**Task details**
In your answer, copy every entry that follows exactly.

[Stored records]

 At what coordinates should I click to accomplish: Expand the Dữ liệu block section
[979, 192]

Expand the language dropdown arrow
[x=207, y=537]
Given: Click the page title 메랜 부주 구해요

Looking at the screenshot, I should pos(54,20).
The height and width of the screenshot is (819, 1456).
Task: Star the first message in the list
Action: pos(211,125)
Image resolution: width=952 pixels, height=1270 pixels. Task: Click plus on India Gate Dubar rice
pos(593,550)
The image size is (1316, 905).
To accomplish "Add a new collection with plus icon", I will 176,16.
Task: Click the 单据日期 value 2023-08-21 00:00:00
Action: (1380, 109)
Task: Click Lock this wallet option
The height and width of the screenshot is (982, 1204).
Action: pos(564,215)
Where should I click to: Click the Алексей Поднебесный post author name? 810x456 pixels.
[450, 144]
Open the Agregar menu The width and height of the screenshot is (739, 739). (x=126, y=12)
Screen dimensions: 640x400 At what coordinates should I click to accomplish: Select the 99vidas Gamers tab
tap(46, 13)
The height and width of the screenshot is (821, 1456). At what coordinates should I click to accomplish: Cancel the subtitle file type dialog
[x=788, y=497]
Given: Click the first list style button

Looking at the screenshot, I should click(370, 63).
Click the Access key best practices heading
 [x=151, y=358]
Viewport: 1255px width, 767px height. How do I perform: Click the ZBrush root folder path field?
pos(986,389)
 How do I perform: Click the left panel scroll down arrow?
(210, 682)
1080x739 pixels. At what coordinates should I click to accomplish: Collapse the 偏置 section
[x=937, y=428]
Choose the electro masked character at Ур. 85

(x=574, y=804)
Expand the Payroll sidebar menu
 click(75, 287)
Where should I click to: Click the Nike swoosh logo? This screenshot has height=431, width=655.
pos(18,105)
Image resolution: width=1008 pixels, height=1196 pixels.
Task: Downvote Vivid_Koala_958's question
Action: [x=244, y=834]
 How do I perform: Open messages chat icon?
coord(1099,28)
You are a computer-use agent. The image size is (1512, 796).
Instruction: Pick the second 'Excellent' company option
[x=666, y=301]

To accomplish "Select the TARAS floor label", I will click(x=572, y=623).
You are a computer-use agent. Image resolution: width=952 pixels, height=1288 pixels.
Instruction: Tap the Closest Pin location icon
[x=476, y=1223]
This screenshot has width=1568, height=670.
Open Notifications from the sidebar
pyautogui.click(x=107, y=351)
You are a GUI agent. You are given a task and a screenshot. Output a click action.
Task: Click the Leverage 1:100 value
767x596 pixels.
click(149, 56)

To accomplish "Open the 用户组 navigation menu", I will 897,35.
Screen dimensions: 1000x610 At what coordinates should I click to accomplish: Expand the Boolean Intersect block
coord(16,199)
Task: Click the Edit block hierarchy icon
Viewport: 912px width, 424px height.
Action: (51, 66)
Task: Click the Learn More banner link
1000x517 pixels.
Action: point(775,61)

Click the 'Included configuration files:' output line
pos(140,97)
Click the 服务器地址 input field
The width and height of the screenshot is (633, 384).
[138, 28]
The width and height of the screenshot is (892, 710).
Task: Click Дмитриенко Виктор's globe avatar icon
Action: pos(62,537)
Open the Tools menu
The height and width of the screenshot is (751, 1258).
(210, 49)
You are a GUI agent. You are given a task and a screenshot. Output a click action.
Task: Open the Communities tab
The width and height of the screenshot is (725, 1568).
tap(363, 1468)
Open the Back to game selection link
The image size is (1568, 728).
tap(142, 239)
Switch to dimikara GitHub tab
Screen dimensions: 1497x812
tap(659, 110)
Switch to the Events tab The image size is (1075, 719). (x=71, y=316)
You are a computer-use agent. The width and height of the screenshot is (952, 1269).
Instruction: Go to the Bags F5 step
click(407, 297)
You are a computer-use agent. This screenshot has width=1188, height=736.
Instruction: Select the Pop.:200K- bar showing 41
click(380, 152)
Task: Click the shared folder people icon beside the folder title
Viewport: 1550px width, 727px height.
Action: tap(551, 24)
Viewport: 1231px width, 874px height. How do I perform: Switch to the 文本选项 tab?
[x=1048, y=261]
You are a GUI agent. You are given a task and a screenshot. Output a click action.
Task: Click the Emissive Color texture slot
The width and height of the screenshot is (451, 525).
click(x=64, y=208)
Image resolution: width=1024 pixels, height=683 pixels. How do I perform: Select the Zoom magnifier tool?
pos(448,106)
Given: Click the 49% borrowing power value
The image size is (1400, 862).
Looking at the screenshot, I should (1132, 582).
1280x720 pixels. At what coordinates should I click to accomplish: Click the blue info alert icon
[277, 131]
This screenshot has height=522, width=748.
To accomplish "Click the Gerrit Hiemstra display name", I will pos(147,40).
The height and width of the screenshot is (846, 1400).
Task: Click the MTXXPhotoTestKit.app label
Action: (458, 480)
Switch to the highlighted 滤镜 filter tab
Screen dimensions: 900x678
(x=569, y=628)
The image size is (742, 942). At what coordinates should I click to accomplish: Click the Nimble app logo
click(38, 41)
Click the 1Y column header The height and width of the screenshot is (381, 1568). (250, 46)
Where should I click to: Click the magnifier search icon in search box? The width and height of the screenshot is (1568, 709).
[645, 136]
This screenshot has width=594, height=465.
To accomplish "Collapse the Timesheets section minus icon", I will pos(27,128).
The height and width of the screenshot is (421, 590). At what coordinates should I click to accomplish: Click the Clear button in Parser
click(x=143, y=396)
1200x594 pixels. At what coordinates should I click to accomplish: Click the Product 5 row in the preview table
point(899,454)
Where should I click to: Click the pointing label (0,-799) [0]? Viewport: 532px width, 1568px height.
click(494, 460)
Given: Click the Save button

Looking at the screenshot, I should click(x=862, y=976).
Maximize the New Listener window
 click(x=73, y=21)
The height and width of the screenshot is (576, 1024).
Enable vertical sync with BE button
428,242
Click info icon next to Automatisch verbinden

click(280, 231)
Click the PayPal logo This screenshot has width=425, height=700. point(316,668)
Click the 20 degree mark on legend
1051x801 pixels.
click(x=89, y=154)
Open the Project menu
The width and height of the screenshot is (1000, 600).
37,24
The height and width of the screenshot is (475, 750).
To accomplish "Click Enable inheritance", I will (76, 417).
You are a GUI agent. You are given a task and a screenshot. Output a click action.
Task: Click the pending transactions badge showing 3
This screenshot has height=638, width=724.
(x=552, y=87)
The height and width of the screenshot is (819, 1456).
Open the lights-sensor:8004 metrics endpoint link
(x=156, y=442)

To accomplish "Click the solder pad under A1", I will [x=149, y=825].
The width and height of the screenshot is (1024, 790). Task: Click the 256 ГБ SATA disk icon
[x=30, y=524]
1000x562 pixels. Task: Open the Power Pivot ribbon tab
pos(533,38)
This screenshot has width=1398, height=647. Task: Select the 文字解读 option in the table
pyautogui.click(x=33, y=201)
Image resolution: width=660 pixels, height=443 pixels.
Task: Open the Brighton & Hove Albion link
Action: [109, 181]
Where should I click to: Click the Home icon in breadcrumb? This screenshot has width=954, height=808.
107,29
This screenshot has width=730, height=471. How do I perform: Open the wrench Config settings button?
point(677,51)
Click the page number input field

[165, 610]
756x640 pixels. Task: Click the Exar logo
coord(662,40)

**Result**
 At what coordinates should I click to accomplish: Expand the Dữ liệu block section
[979, 192]

Expand the language dropdown arrow
[x=207, y=537]
Given: Click the page title 메랜 부주 구해요

Looking at the screenshot, I should pos(54,20).
The height and width of the screenshot is (819, 1456).
Task: Star the first message in the list
Action: pos(211,125)
Image resolution: width=952 pixels, height=1270 pixels. Task: Click plus on India Gate Dubar rice
pos(593,550)
The image size is (1316, 905).
To accomplish "Add a new collection with plus icon", I will 176,16.
Task: Click the 单据日期 value 2023-08-21 00:00:00
Action: (1380, 109)
Task: Click Lock this wallet option
The height and width of the screenshot is (982, 1204).
Action: pos(564,215)
Where should I click to: Click the Алексей Поднебесный post author name? 810x456 pixels.
[450, 144]
Open the Agregar menu The width and height of the screenshot is (739, 739). (x=126, y=12)
Screen dimensions: 640x400 At what coordinates should I click to accomplish: Select the 99vidas Gamers tab
tap(46, 13)
The height and width of the screenshot is (821, 1456). At what coordinates should I click to accomplish: Cancel the subtitle file type dialog
[x=788, y=497]
Given: Click the first list style button

Looking at the screenshot, I should click(370, 63).
Click the Access key best practices heading
 [x=151, y=358]
Viewport: 1255px width, 767px height. How do I perform: Click the ZBrush root folder path field?
pos(986,389)
 How do I perform: Click the left panel scroll down arrow?
(210, 682)
1080x739 pixels. At what coordinates should I click to accomplish: Collapse the 偏置 section
[x=937, y=428]
Choose the electro masked character at Ур. 85

(x=574, y=804)
Expand the Payroll sidebar menu
 click(75, 287)
Where should I click to: Click the Nike swoosh logo? This screenshot has height=431, width=655.
pos(18,105)
Image resolution: width=1008 pixels, height=1196 pixels.
Task: Downvote Vivid_Koala_958's question
Action: [x=244, y=834]
 How do I perform: Open messages chat icon?
coord(1099,28)
You are a computer-use agent. The image size is (1512, 796).
Instruction: Pick the second 'Excellent' company option
[x=666, y=301]

To accomplish "Select the TARAS floor label", I will click(x=572, y=623).
You are a computer-use agent. Image resolution: width=952 pixels, height=1288 pixels.
Instruction: Tap the Closest Pin location icon
[x=476, y=1223]
This screenshot has width=1568, height=670.
Open Notifications from the sidebar
pyautogui.click(x=107, y=351)
You are a GUI agent. You are given a task and a screenshot. Output a click action.
Task: Click the Leverage 1:100 value
767x596 pixels.
click(149, 56)

To accomplish "Open the 用户组 navigation menu", I will 897,35.
Screen dimensions: 1000x610 At what coordinates should I click to accomplish: Expand the Boolean Intersect block
coord(16,199)
Task: Click the Edit block hierarchy icon
Viewport: 912px width, 424px height.
Action: (51, 66)
Task: Click the Learn More banner link
1000x517 pixels.
Action: point(775,61)

Click the 'Included configuration files:' output line
pos(140,97)
Click the 服务器地址 input field
The width and height of the screenshot is (633, 384).
[138, 28]
The width and height of the screenshot is (892, 710).
Task: Click Дмитриенко Виктор's globe avatar icon
Action: pos(62,537)
Open the Tools menu
The height and width of the screenshot is (751, 1258).
(210, 49)
You are a GUI agent. You are given a task and a screenshot. Output a click action.
Task: Open the Communities tab
The width and height of the screenshot is (725, 1568).
tap(363, 1468)
Open the Back to game selection link
The image size is (1568, 728).
tap(142, 239)
Switch to dimikara GitHub tab
Screen dimensions: 1497x812
tap(659, 110)
Switch to the Events tab The image size is (1075, 719). (x=71, y=316)
You are a computer-use agent. The width and height of the screenshot is (952, 1269).
Instruction: Go to the Bags F5 step
click(407, 297)
You are a computer-use agent. This screenshot has width=1188, height=736.
Instruction: Select the Pop.:200K- bar showing 41
click(380, 152)
Task: Click the shared folder people icon beside the folder title
Viewport: 1550px width, 727px height.
Action: tap(551, 24)
Viewport: 1231px width, 874px height. How do I perform: Switch to the 文本选项 tab?
[x=1048, y=261]
You are a GUI agent. You are given a task and a screenshot. Output a click action.
Task: Click the Emissive Color texture slot
The width and height of the screenshot is (451, 525).
click(x=64, y=208)
Image resolution: width=1024 pixels, height=683 pixels. How do I perform: Select the Zoom magnifier tool?
pos(448,106)
Given: Click the 49% borrowing power value
The image size is (1400, 862).
Looking at the screenshot, I should (1132, 582).
1280x720 pixels. At what coordinates should I click to accomplish: Click the blue info alert icon
[277, 131]
This screenshot has height=522, width=748.
To accomplish "Click the Gerrit Hiemstra display name", I will pos(147,40).
The height and width of the screenshot is (846, 1400).
Task: Click the MTXXPhotoTestKit.app label
Action: (458, 480)
Switch to the highlighted 滤镜 filter tab
Screen dimensions: 900x678
(x=569, y=628)
The image size is (742, 942). At what coordinates should I click to accomplish: Click the Nimble app logo
click(38, 41)
Click the 1Y column header The height and width of the screenshot is (381, 1568). (250, 46)
Where should I click to: Click the magnifier search icon in search box? The width and height of the screenshot is (1568, 709).
[645, 136]
This screenshot has width=594, height=465.
To accomplish "Collapse the Timesheets section minus icon", I will pos(27,128).
The height and width of the screenshot is (421, 590). At what coordinates should I click to accomplish: Click the Clear button in Parser
click(x=143, y=396)
1200x594 pixels. At what coordinates should I click to accomplish: Click the Product 5 row in the preview table
point(899,454)
Where should I click to: Click the pointing label (0,-799) [0]? Viewport: 532px width, 1568px height.
click(494, 460)
Given: Click the Save button

Looking at the screenshot, I should click(x=862, y=976).
Maximize the New Listener window
 click(x=73, y=21)
The height and width of the screenshot is (576, 1024).
Enable vertical sync with BE button
428,242
Click info icon next to Automatisch verbinden

click(280, 231)
Click the PayPal logo This screenshot has width=425, height=700. point(316,668)
Click the 20 degree mark on legend
1051x801 pixels.
click(x=89, y=154)
Open the Project menu
The width and height of the screenshot is (1000, 600).
37,24
The height and width of the screenshot is (475, 750).
To accomplish "Click Enable inheritance", I will (76, 417).
You are a GUI agent. You are given a task and a screenshot. Output a click action.
Task: Click the pending transactions badge showing 3
This screenshot has height=638, width=724.
(x=552, y=87)
The height and width of the screenshot is (819, 1456).
Open the lights-sensor:8004 metrics endpoint link
(x=156, y=442)

To accomplish "Click the solder pad under A1", I will [x=149, y=825].
The width and height of the screenshot is (1024, 790). Task: Click the 256 ГБ SATA disk icon
[x=30, y=524]
1000x562 pixels. Task: Open the Power Pivot ribbon tab
pos(533,38)
This screenshot has width=1398, height=647. Task: Select the 文字解读 option in the table
pyautogui.click(x=33, y=201)
Image resolution: width=660 pixels, height=443 pixels.
Task: Open the Brighton & Hove Albion link
Action: [109, 181]
Where should I click to: Click the Home icon in breadcrumb? This screenshot has width=954, height=808.
107,29
This screenshot has width=730, height=471. How do I perform: Open the wrench Config settings button?
point(677,51)
Click the page number input field

[165, 610]
756x640 pixels. Task: Click the Exar logo
coord(662,40)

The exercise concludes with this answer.